Conservation, environmental pollution and degradation, environmental impact assessment.


Single-use plastic ban


What to study?

For Prelims and Mains: Ban on single- use plastics- significance.


Context: Single-use plastic items will be banned in India from October 2, 2019.


What is single-use plastic?

A form of plastic that is disposable, which is only used once and then has to be thrown away or recycled.

The single-use plastic items include plastic bags, water bottles, soda bottles, straws, plastic plates, cups, most food packaging and coffee stirrers.


Why is it being banned?

With climate and environment becoming a rising global concern, plastic pollution and plastic waste management have become the focal point of worry.

Millions of tons of plastic is being produced every year, which is not biodegradable. Hence, the countries across the globe are adopting and implementing strategies aimed at eliminating the use of single-use plastic.


India’s efforts:

India has won global acclaim for its “Beat Plastic Pollution” resolve declared on World Environment Day last year, under which it pledged to eliminate single-use plastic by 2022.


Challenges ahead:

The ubiquitous plastic has made humans so dependent that it is virtually impossible to live without it.

The PWM Rules Amendment, 2018, omitted explicit pricing of plastic bags that had been a feature of the 2016 Rules.

Waste plastic from packaging of everything from food, cosmetics and groceries to goods delivered by online platforms remains unaddressed.

The fast moving consumer goods sector that uses large volumes of packaging, posing a higher order challenge.

Lack of adequate infrastructure for segregation and collection is the key reason for inefficient plastic waste disposal.

Small producers of plastics are facing the ban, while more organised entities covered by the Extended Producer Responsibility clause continue with business as usual.


Need of the hour:

  1. Promoting the use of biodegradable plastics, khadi bags, cotton bags.
  2. Incentivising collection.
  3. Start charging the producers for their waste, which will lead to recovery and recycling.


Sources: the Hindu.


Facts for Prelims:


Hurricane Dorian:

Context: India has announced an immediate humanitarian assistance of $1 million to help people in The Bahamas affected by Hurricane Dorian.

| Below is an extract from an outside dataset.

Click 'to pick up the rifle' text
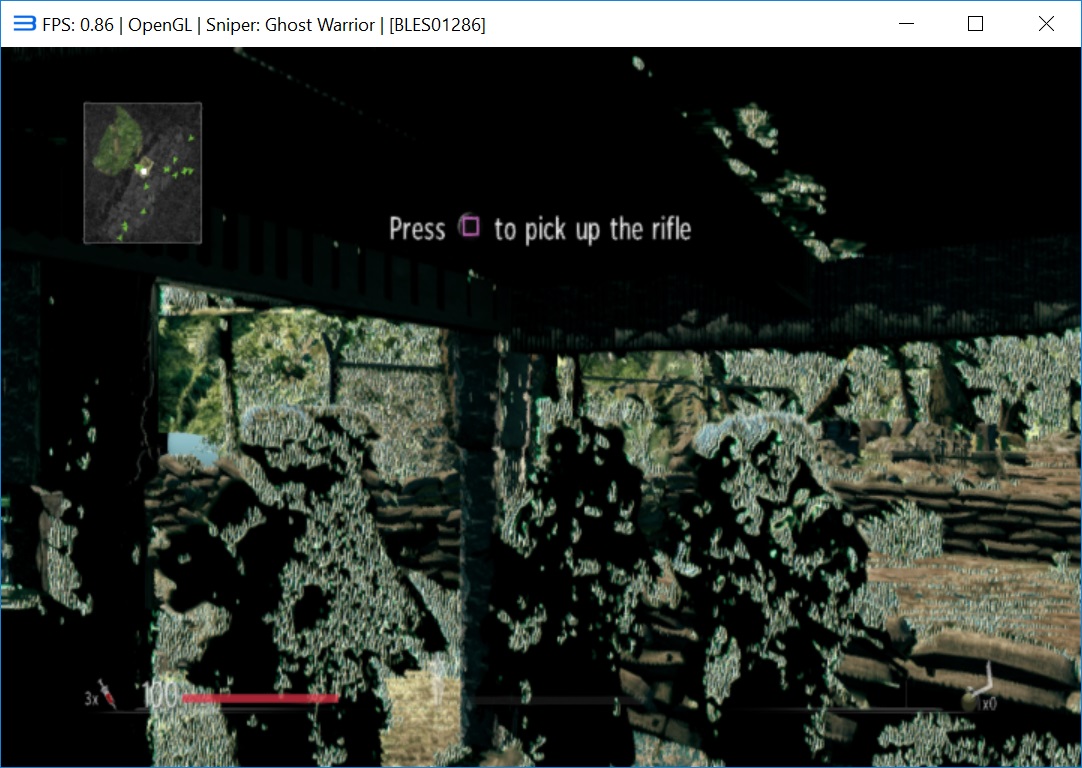The width and height of the screenshot is (1082, 768). [x=592, y=229]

  • Hurricane Dorian has caused a large scale destruction in The Bahamas.
  • It was an extremely powerful and destructive Category 5 hurricane. It was the first major hurricane of 2019 Atlantic hurricane season.

India-Nepal petroleum pipeline:

Motihari-Amalekhgunj petroleum pipeline will transport fuel from Barauni refinery in Bihar’s Begusarai district to Amalekhgunj in southeastern Nepal, situated across the border from Raxaul in East Champaran district.

The 69-km pipeline will drastically reduce the cost of transporting fuel to landlocked Nepal from India.


‘ANGAN’- International Conference on Energy Efficiency in Building Sector:

The recently held international conference, ANGAN (Augmenting Nature by Green Affordable New-habitat), focussed on Energy Efficiency in Building Sector.

  • Organised by the Bureau of Energy Efficiency (BEE), Ministry of Power, Government of India in collaboration with GIZ under the Indo German Technical Cooperation.
  • It’s aim is to provide a platform to deliberate on interdependence between organizations, systemic sustainability and feedback loops for better resource efficiency.